Data =
:::::
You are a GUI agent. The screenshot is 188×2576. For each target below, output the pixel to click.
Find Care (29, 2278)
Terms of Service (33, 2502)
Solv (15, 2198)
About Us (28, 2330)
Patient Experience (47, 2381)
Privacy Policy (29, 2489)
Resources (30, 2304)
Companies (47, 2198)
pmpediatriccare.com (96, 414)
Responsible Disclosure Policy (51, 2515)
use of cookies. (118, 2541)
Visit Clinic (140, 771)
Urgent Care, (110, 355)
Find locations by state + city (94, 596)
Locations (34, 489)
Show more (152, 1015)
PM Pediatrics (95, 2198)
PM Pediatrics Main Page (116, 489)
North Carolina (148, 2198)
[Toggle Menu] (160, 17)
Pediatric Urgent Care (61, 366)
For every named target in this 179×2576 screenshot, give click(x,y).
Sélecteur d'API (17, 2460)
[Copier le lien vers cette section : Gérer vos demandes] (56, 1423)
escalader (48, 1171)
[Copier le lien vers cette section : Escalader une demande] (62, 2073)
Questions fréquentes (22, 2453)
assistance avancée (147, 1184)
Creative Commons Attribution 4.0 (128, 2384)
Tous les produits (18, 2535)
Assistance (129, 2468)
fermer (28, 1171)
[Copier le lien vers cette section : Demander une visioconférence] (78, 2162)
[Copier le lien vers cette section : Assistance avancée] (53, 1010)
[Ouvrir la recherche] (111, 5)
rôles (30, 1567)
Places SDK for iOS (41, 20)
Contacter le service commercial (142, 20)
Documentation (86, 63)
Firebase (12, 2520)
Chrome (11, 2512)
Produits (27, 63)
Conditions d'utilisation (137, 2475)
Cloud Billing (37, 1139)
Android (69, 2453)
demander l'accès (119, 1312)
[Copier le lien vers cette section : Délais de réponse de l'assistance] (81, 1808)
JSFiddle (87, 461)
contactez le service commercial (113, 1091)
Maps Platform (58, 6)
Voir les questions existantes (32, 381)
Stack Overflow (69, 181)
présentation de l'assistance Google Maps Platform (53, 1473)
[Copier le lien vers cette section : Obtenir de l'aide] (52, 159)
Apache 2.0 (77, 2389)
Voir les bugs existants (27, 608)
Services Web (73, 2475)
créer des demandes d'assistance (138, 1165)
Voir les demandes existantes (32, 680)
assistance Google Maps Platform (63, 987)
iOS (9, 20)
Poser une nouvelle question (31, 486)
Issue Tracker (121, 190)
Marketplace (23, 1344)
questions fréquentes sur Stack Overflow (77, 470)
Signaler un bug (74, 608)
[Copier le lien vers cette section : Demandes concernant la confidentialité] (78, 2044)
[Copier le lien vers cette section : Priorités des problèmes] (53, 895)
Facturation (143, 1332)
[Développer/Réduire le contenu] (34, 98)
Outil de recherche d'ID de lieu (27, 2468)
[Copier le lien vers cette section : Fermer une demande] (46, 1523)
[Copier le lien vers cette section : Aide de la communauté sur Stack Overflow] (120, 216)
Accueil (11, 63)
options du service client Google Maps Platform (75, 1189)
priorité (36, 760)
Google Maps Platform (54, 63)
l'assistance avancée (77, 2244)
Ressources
:::::
Your assignment = The full set of records must be output again exactly.

Answer to this problem =
You are a GUI agent. The screenshot is 188×2576. For each target below, output the pixel to click.
Find Care (29, 2278)
Terms of Service (33, 2502)
Solv (15, 2198)
About Us (28, 2330)
Patient Experience (47, 2381)
Privacy Policy (29, 2489)
Resources (30, 2304)
Companies (47, 2198)
pmpediatriccare.com (96, 414)
Responsible Disclosure Policy (51, 2515)
use of cookies. (118, 2541)
Visit Clinic (140, 771)
Urgent Care, (110, 355)
Find locations by state + city (94, 596)
Locations (34, 489)
Show more (152, 1015)
PM Pediatrics (95, 2198)
PM Pediatrics Main Page (116, 489)
North Carolina (148, 2198)
[Toggle Menu] (160, 17)
Pediatric Urgent Care (61, 366)
For every named target in this 179×2576 screenshot, give click(x,y).
Sélecteur d'API (17, 2460)
[Copier le lien vers cette section : Gérer vos demandes] (56, 1423)
escalader (48, 1171)
[Copier le lien vers cette section : Escalader une demande] (62, 2073)
Questions fréquentes (22, 2453)
assistance avancée (147, 1184)
Creative Commons Attribution 4.0 (128, 2384)
Tous les produits (18, 2535)
Assistance (129, 2468)
fermer (28, 1171)
[Copier le lien vers cette section : Demander une visioconférence] (78, 2162)
[Copier le lien vers cette section : Assistance avancée] (53, 1010)
[Ouvrir la recherche] (111, 5)
rôles (30, 1567)
Places SDK for iOS (41, 20)
Contacter le service commercial (142, 20)
Documentation (86, 63)
Firebase (12, 2520)
Chrome (11, 2512)
Produits (27, 63)
Conditions d'utilisation (137, 2475)
Cloud Billing (37, 1139)
Android (69, 2453)
demander l'accès (119, 1312)
[Copier le lien vers cette section : Délais de réponse de l'assistance] (81, 1808)
JSFiddle (87, 461)
contactez le service commercial (113, 1091)
Maps Platform (58, 6)
Voir les questions existantes (32, 381)
Stack Overflow (69, 181)
présentation de l'assistance Google Maps Platform (53, 1473)
[Copier le lien vers cette section : Obtenir de l'aide] (52, 159)
Apache 2.0 (77, 2389)
Voir les bugs existants (27, 608)
Services Web (73, 2475)
créer des demandes d'assistance (138, 1165)
Voir les demandes existantes (32, 680)
assistance Google Maps Platform (63, 987)
iOS (9, 20)
Poser une nouvelle question (31, 486)
Issue Tracker (121, 190)
Marketplace (23, 1344)
questions fréquentes sur Stack Overflow (77, 470)
Signaler un bug (74, 608)
[Copier le lien vers cette section : Demandes concernant la confidentialité] (78, 2044)
[Copier le lien vers cette section : Priorités des problèmes] (53, 895)
Facturation (143, 1332)
[Développer/Réduire le contenu] (34, 98)
Outil de recherche d'ID de lieu (27, 2468)
[Copier le lien vers cette section : Fermer une demande] (46, 1523)
[Copier le lien vers cette section : Aide de la communauté sur Stack Overflow] (120, 216)
Accueil (11, 63)
options du service client Google Maps Platform (75, 1189)
priorité (36, 760)
Google Maps Platform (54, 63)
l'assistance avancée (77, 2244)
Ressources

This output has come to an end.